Contracts with Confucius Institute Reveal How Beijing Influences US Universities

Contracts with Confucius Institute Reveal How Beijing Influences US Universities
A human rights group urges Tufts University to close its Confucius Institute in Somerville, Massachusetts on March 13, 2021. (Learner Liu/The Epoch Times)
6/3/2021
Updated:
6/7/2021

An exclusive report by Campus Reform, America’s leading college news website, detailed a recent investigation into the Chinese regime’s operation in American classrooms.

Through public records requests in accordance with the Freedom of Information Act, Campus Reform obtained 32 universities’ contracts with the Confucius Institute Headquarters.

In several documents, Beijing dictated control over the curriculum taught within the Confucius Institute.

For instance, the contract between the University of Toledo and Hanban, the Confucius Institute Headquarters in China, states that “The Institute must accept the assessment of [Hanban] on the teaching quality.”

Hanban is an agency under the Chinese regime’s education ministry, which is known to severely censor language course material and distort history to mislead students in China.

Baruch College in New York said it more clearly in its agreement with Hanban. “Baruch College acknowledges that the Headquarters has the final right to determine the programs to which it provides funding,” and Baruch College has the obligation to “accept the project assessments conducted by the Headquarters,” according to the contract.

Similarly, Central Connecticut State University agreed that “The University Institute shall review evaluations and recommendations made by the Confucius Institute Headquarters on the quality of the programs and make any necessary modifications.”

Communist Propaganda

James Giordano, a professor of neurology at Georgetown University and a senior researcher in biosecurity, technology, and ethics at the U.S. Naval War College, told Campus Reform that the language in the agreements explicitly revealed that “what is taught, and what is promulgated at the Confucius Institute only occurs under the auspices of the central political system [of China].”

He believes that Confucius Institutes are not an independent entity, but a direct outreach program of the CCP, which controls American classrooms in an attempt to reshape people’s view about China.

“Any and all information that is promulgated through the Confucius institutes about China, the country, its history, its culture, its prior or current political status situation, posturing and or near term and intermediate to far term intent, in terms of engaging the global relationships is all done wholly under the auspices and examination of the [Chinese Communist Party],” he said.

Campus Reform quoted Seth Cropsey, the Director of the Center for American Seapower at the Hudson Institute, who said that surrendering academic freedom to a foreign nation hostile to the United States should raise serious red flags.

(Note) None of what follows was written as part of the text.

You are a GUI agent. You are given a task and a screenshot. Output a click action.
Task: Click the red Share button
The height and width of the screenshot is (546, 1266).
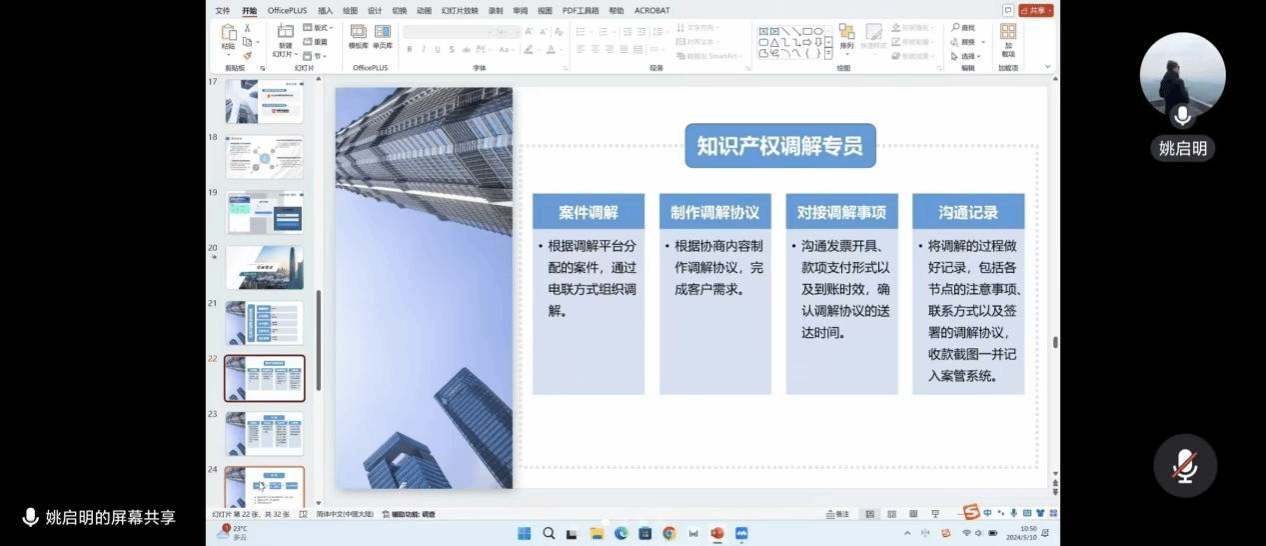(1037, 10)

The existence of the Confucius Institute is “silly and pernicious on its face,” Cropsey remarked. “There are plenty of Americans who study Chinese political thought going back thousands of years… so it’s not necessary to go to an organ of the Chinese government in order to find… teachers who can teach.”

Resisting Confucius Institute

Although the Confucius Institute is advertised as a language and cultural exchange, Pompeo-led U.S. State Department designated it as a “foreign mission” of the People’s Republic of China, pointing out that the program operates “under guidance from the CCP’s United Front Work Department” and pushes out “skewed Chinese language and cultural training for U.S. students as part of Beijing’s multifaceted propaganda efforts.”

As early as 2014, the American Association of University Professors warned that Confucius Institutes further the political goals of Beijing’s leadership and threaten “the independence and integrity of academic institutions.”

Previously, Senator Marsha Blackburn of Tennessee and Senator Josh Hawley of Missouri pushed for legislation to close all Confucius Institutes in the United States or increase oversight. The Transparency for Confucius Institutes Act sponsored by Senator Blackburn passed unanimously in the Senate last year, but failed in the House of Representatives. She is continuing her effort this year. On March 29, she declared in a Twitter post: “Tennessee is determined to lead the way as the first state to ban the Chinese government-funded Confucius Institute from public universities.”

According to data from the National Association of Scholars, as of May 18, there are still 47 Confucius Institutes operating in the United States, including 41 inside universities and colleges, one at a private educational organization, the China Institute, and five at K-12 public school districts. Fifteen of these 47 Confucius Institutes are set to be closed before the end of this year.